• _Data supplied_:
-- Opening Marker --

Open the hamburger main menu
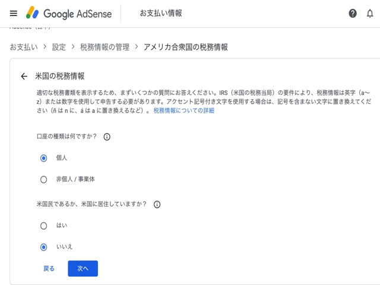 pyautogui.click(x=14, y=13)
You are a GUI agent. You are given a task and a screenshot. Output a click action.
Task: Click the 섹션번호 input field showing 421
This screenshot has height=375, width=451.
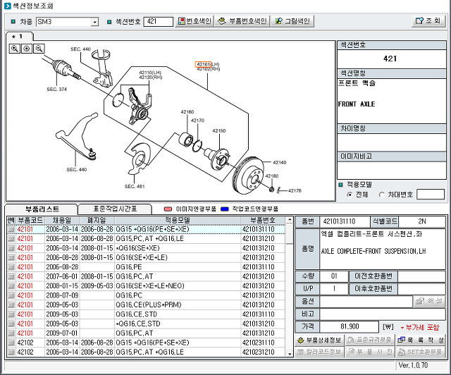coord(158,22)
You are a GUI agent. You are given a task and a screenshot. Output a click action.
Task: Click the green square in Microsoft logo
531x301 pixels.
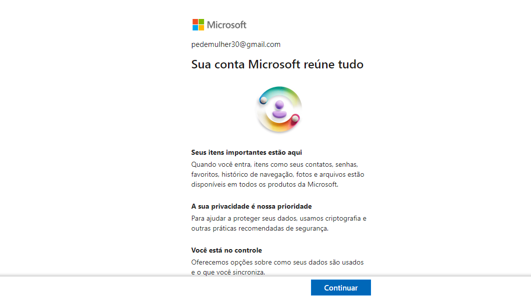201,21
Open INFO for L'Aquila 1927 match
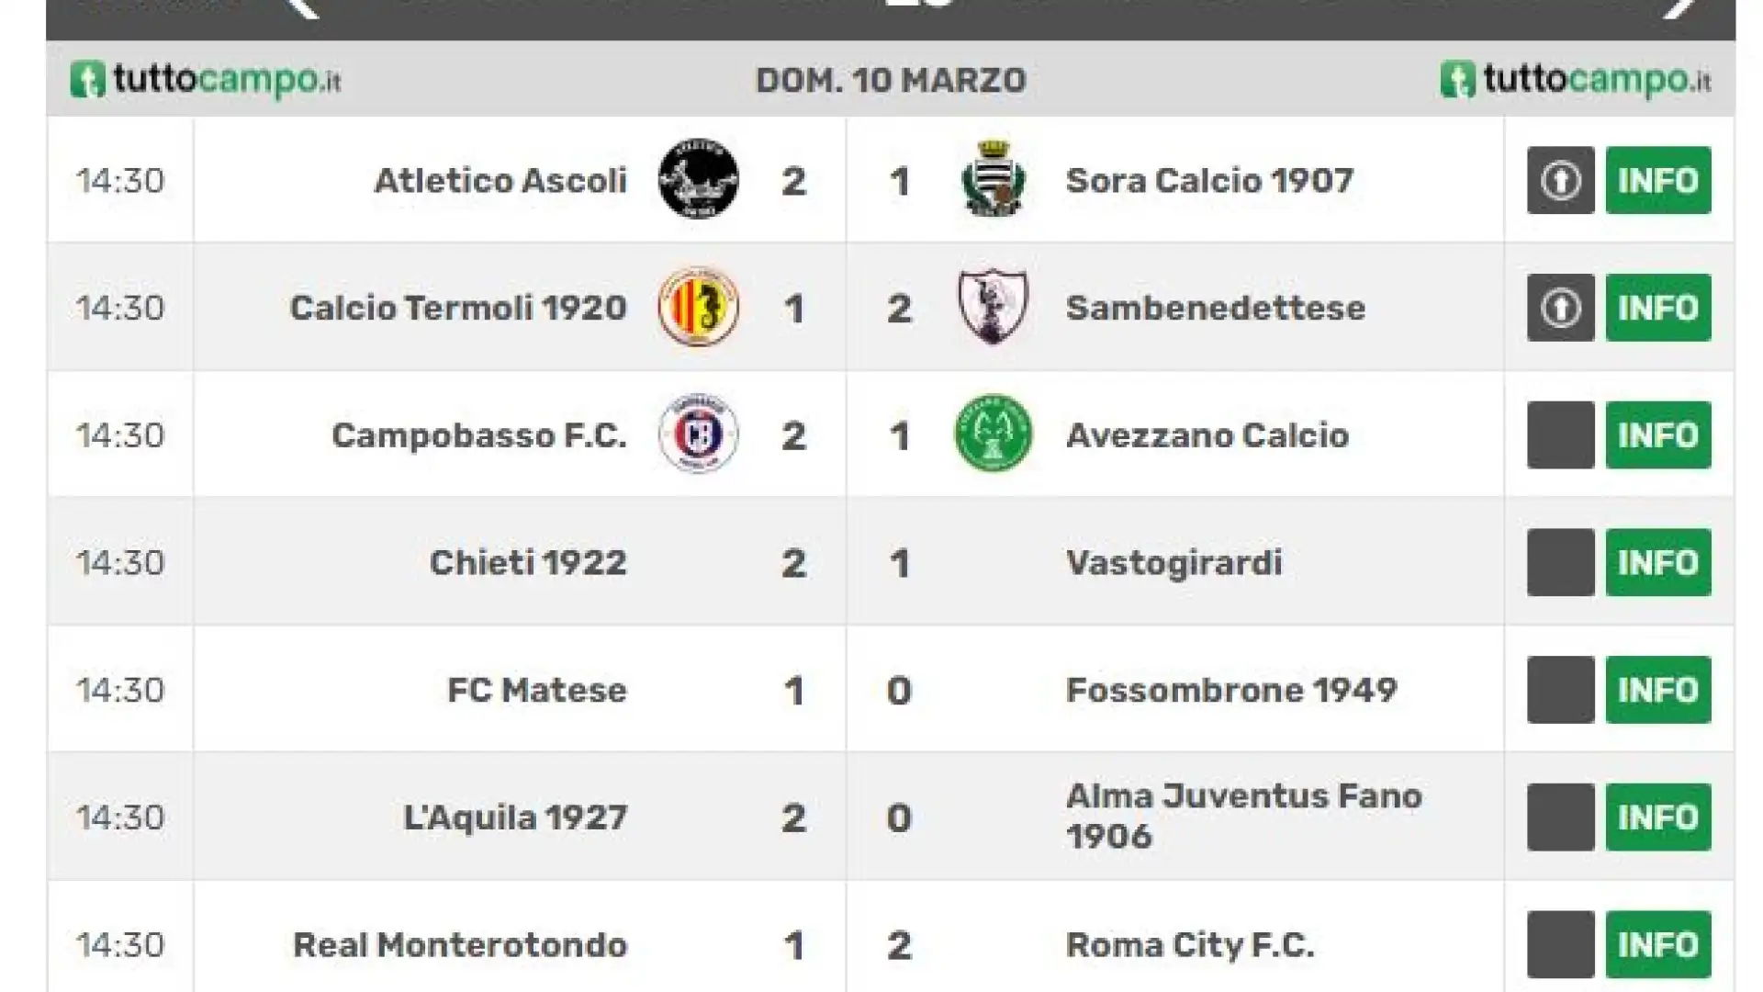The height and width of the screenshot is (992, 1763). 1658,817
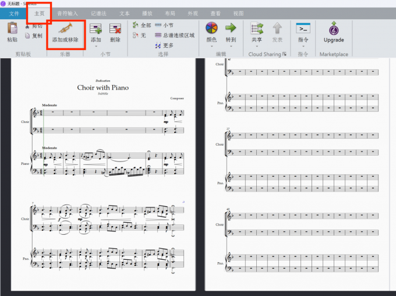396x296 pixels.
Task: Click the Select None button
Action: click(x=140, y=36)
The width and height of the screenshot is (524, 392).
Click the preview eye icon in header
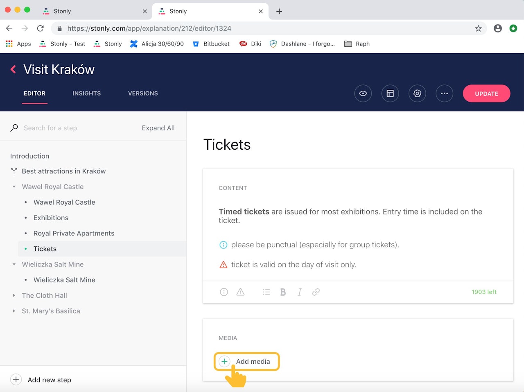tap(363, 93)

-- Closing Marker --
-- Opening Marker --

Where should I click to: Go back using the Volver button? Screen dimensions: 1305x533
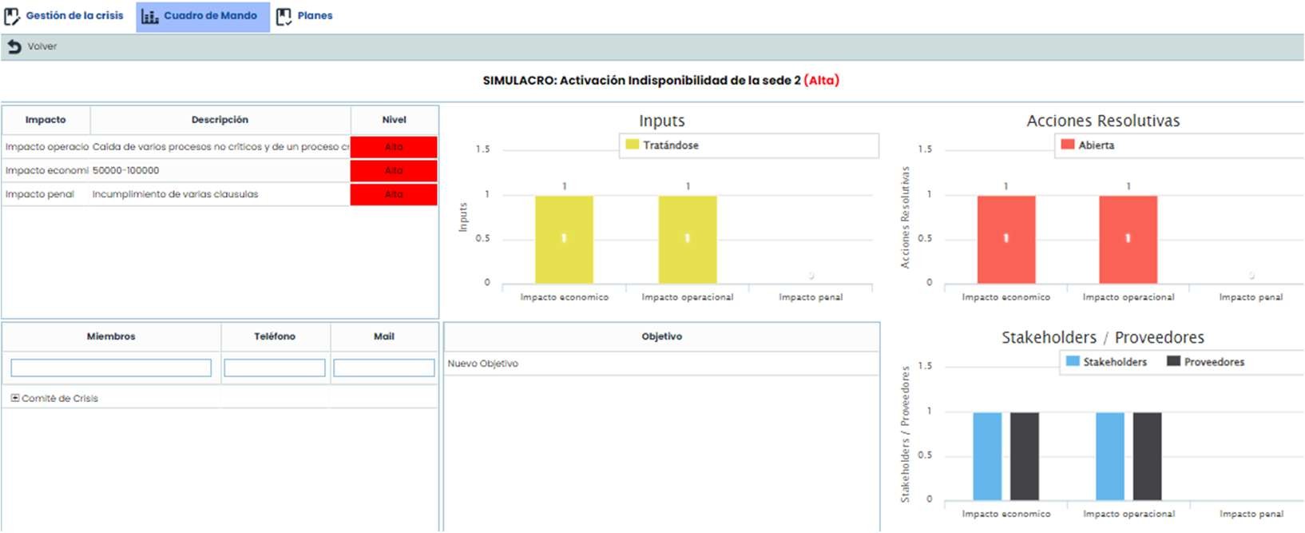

-- Closing Marker --

• _Task_:
Reproduce the entries exactly, from the line with "Task: Click the 섹션번호 input field showing 421" to the line with "The width and", both lines included, keeping no pictures.

• _Answer box_:
Task: Click the 섹션번호 input field showing 421
This screenshot has height=375, width=451.
coord(158,22)
You are a GUI agent. You are given a task and a screenshot. Output a click action.
Task: Click the green square in Microsoft logo
531x301 pixels.
201,21
Open INFO for L'Aquila 1927 match
The height and width of the screenshot is (992, 1763). 1658,817
396x296 pixels.
Task: Click the Select None button
Action: click(x=140, y=36)
The width and height of the screenshot is (524, 392).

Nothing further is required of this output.